Canhoteiro
- Canhoteiro in 1957

Personal information
- Full name: José Ribamar de Oliveira
- Date of birth: September 24, 1932
- Place of birth: Coroatá, Maranhão, Brazil
- Date of death: August 16, 1974 (aged 41)
- Position: Left winger

Senior career*
- Years: Team / Apps / (Gls)
- 1949–1954: América FC (CE)
- 1954: Paissandu EC (São Luis, MA)
- 1954–1963: São Paulo FC / 415 / (103)
- 1963–1965: CD Nacional (Guadalajara, MX)
- 1965: Toluca FC, MX
- 1965–1966: Nacional AC (SP)
- 1966–1969: Saad EC (SP)

International career
- 1955–1959: Brazil / 19 / (1)

= Canhoteiro =

Brazilian footballer (1932–1974)

José Ribamar de Oliveira, best known as Canhoteiro (24 September 1932 – 16 August 1974) was a Brazilian footballer, who played most notably for São Paulo FC. Canhoteiro means essentially "left footed."

Canhoteiro was regarded as one of Brazil's greatest dribblers of his generation. and played during a time of exceptional talent in that country.

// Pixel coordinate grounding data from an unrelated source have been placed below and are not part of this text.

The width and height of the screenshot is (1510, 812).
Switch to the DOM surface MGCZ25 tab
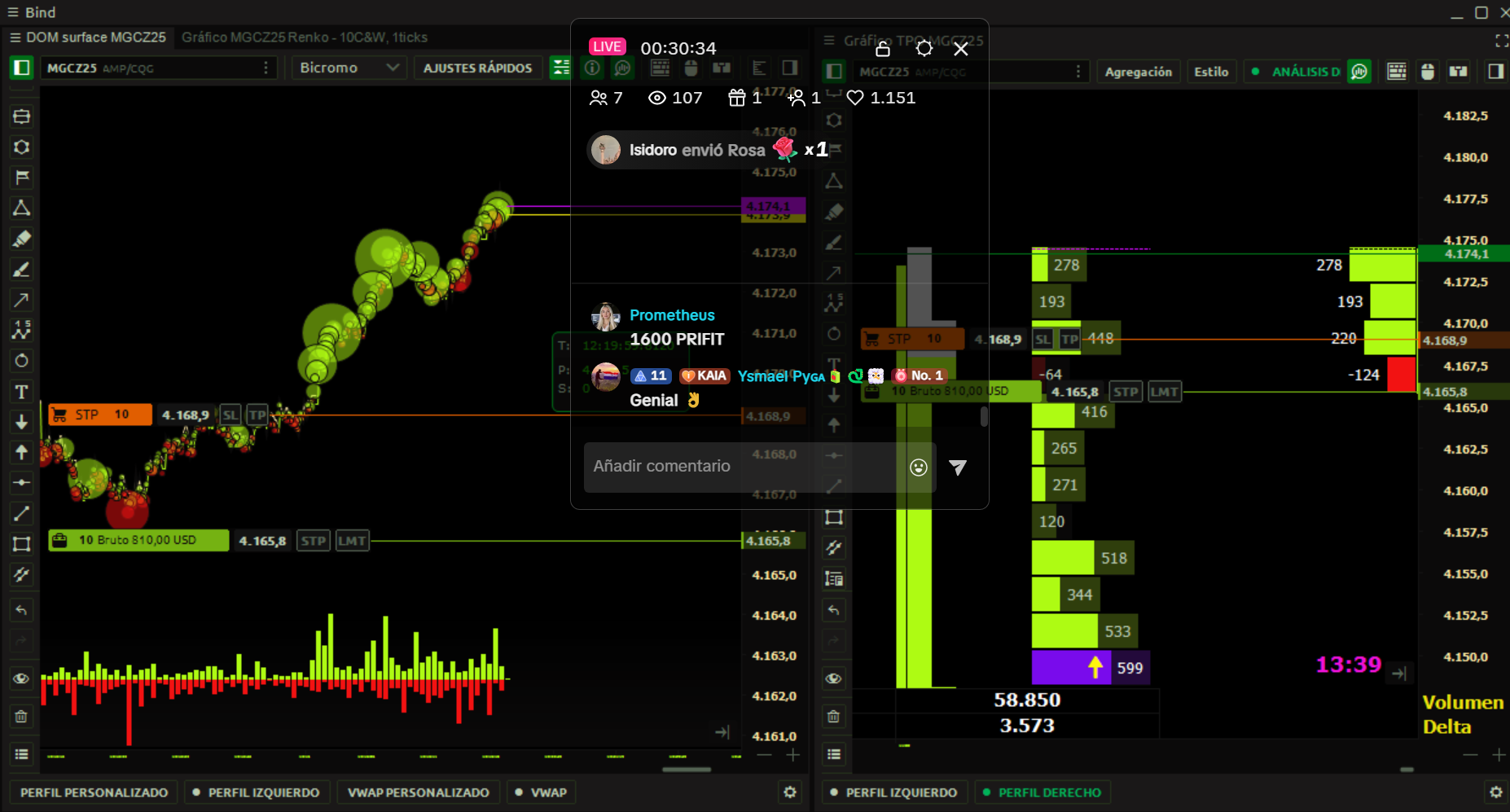95,37
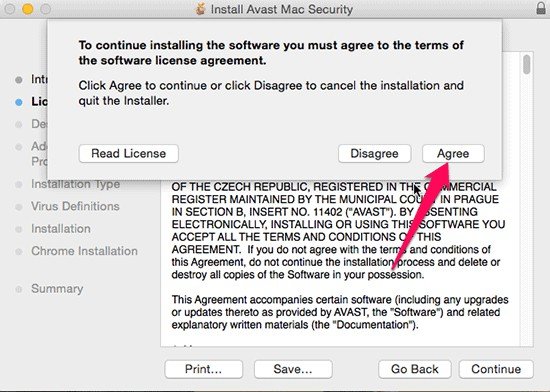Select the Installation Type step

75,184
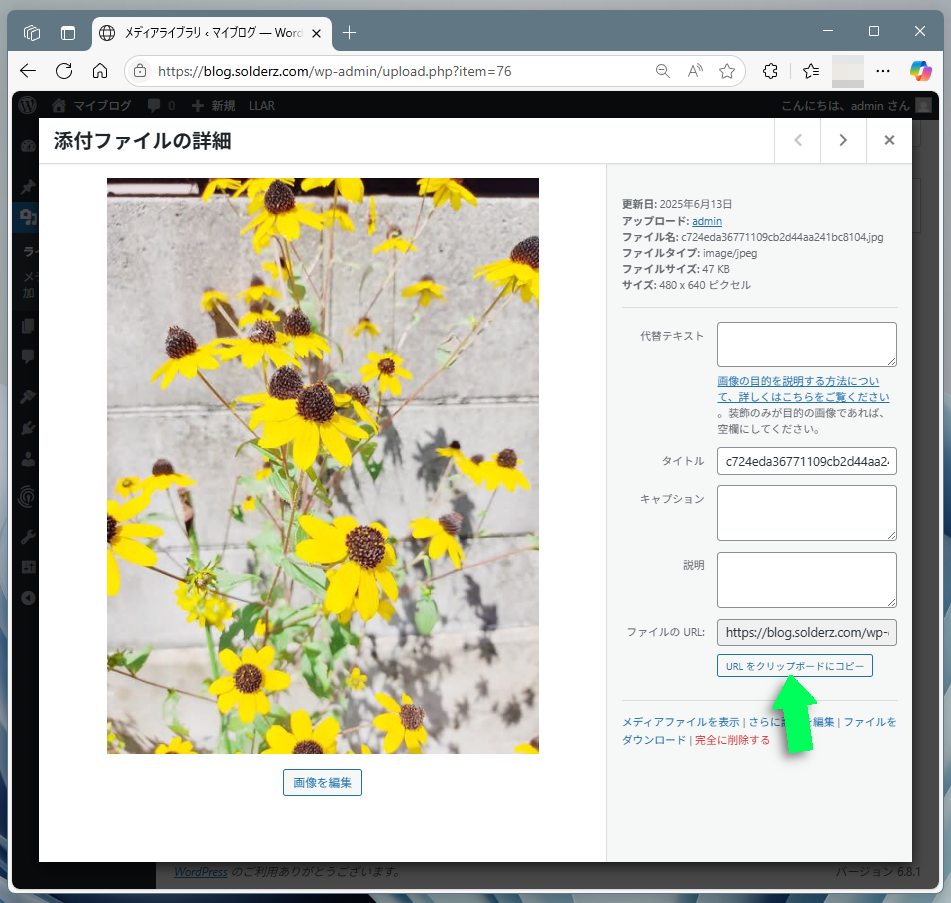Click URL をクリップボードにコピー button
This screenshot has height=903, width=951.
tap(794, 666)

He had epic games against Pelé of Santos FC, one in particular in 1958, played under heavy rain at Pacaembu Stadium in São Paulo – the game ended tied at two goals each, with Pelé and Canhoteiro scoring both goals for each of their clubs. Canhoteiro died pennyless and an alcoholic, the fate of many a footballer in the early years of the game.

One of his nicknames was "the Garrincha of the left".